Lecture: Modelling and Shrinkage techniques

Actuarial Data Science - Open Learning Resource

Author

Fei Huang, UNSW Sydney

Learning Objectives

  1. Justify the importance of understanding of the business context when designing and implementing a data analytics project
  2. Explain domain knowledge and discuss how it is used to interpret data and make feature selection
  3. Explain the key iterative steps involved in building a model
  4. Distinguish between different types of statistical machine learning, including regression and classification problems
  5. Explain the iterative process of defining an appropriate target response variable in predictive modelling
  6. Perform feature selection and transformation
  7. Explain the purpose of dimension reduction and compare the advantages and disadvantages of different dimension reduction techniques

Learning Objectives (continued)

  1. Explain and perform common techniques for splitting data into training, validation, and test sets
  2. Understand shrinkage techniques
  3. Apply shrinkage techniques in predictive modelling

In this lecture, we step back and examine the overall modelling landscape: what it means to build a model, how different statistical learning methods relate to one another, and why we sometimes deliberately penalise model complexity (shrinkage) to improve performance. The goal is to provide a conceptual map so that later techniques, such as GLMs, random forests, and boosting, fit into a coherent framework rather than appearing as isolated methods.

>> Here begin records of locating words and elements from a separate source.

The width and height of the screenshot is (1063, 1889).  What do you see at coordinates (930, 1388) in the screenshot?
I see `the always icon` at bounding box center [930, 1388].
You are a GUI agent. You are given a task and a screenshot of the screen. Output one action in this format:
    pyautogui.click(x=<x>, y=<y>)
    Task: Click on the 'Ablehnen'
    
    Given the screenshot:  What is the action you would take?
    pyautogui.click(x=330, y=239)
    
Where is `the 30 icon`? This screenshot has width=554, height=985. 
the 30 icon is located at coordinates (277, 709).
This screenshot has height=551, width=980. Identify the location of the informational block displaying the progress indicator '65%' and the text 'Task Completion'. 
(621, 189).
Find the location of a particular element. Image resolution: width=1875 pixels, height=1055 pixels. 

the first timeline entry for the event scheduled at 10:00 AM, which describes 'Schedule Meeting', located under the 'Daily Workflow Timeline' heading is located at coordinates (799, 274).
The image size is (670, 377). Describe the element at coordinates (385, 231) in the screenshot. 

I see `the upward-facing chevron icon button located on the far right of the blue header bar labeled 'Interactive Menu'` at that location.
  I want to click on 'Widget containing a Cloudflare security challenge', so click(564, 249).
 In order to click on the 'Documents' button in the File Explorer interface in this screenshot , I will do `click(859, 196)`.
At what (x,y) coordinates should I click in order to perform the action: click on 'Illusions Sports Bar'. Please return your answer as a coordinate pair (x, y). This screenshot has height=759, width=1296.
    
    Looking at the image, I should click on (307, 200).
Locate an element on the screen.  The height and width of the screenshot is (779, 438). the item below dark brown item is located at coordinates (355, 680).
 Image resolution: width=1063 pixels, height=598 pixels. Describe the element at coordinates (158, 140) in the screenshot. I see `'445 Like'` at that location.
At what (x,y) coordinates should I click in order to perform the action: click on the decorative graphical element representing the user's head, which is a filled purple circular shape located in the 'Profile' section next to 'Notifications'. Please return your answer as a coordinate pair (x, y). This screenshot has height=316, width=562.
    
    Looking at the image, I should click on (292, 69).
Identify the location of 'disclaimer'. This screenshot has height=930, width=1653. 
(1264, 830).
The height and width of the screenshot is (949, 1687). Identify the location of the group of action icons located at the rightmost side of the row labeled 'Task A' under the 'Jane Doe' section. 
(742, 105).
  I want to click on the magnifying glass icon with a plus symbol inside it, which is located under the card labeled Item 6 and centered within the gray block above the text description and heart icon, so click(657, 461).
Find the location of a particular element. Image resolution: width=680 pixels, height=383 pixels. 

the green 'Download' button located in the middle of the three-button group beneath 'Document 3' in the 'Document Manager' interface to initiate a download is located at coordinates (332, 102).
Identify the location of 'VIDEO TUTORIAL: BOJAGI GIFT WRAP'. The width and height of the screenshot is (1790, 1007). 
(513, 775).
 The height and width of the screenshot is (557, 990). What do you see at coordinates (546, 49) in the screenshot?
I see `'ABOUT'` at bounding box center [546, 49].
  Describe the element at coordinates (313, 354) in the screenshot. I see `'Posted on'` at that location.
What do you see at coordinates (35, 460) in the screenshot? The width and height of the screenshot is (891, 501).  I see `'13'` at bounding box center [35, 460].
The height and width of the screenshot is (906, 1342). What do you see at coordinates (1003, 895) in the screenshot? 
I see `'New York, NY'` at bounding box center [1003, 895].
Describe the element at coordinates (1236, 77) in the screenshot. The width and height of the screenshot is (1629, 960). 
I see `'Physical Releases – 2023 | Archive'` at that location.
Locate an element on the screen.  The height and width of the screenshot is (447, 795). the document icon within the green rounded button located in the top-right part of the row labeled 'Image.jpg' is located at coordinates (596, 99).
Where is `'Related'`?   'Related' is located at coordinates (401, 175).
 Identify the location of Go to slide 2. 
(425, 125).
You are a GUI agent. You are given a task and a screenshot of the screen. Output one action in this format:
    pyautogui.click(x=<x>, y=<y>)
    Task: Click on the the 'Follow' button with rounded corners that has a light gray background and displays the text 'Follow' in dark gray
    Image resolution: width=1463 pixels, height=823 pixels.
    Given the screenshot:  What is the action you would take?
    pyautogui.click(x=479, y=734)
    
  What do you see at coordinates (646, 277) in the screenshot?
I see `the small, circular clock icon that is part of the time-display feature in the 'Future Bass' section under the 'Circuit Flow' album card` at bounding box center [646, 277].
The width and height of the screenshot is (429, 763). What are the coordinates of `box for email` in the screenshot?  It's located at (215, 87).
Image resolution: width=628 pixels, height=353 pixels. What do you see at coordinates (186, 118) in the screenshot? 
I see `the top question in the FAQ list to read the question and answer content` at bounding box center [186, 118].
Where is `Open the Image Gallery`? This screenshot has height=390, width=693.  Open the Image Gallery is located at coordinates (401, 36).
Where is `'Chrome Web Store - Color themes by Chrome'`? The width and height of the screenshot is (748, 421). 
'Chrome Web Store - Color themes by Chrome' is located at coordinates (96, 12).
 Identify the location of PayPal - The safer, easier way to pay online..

Statistical Machine Learning

Machine Learning vs. Statistics

  • Machine Learning focuses on the design and development of algorithms that allow computers (machines) to improve their performance over time based on data.
  • Statistics classically often requires or assumes knowledge of the data-generating process (modelling), including the probability distribution from which the data are drawn.
  • The distinction between statistics and machine learning has blurred over the past few decades
  • Actuarial data analytics benefit from both areas

Different Types of Learning

  • Supervised Learning
    • Given pairs of input data (predictors) and targets (labels)
    • Learn a mapping from inputs to targets (training)
    • Goal: use the learned mapping to predict targets for new input data
    • Includes regression and classification
  • Unsupervised Learning
    • Only input data are given x_i, i = 1, \ldots, n, with no responses (targets/labels) y_i
    • Goal: understand relationships between variables –
    • Often used for data exploration (e.g. cluster analysis)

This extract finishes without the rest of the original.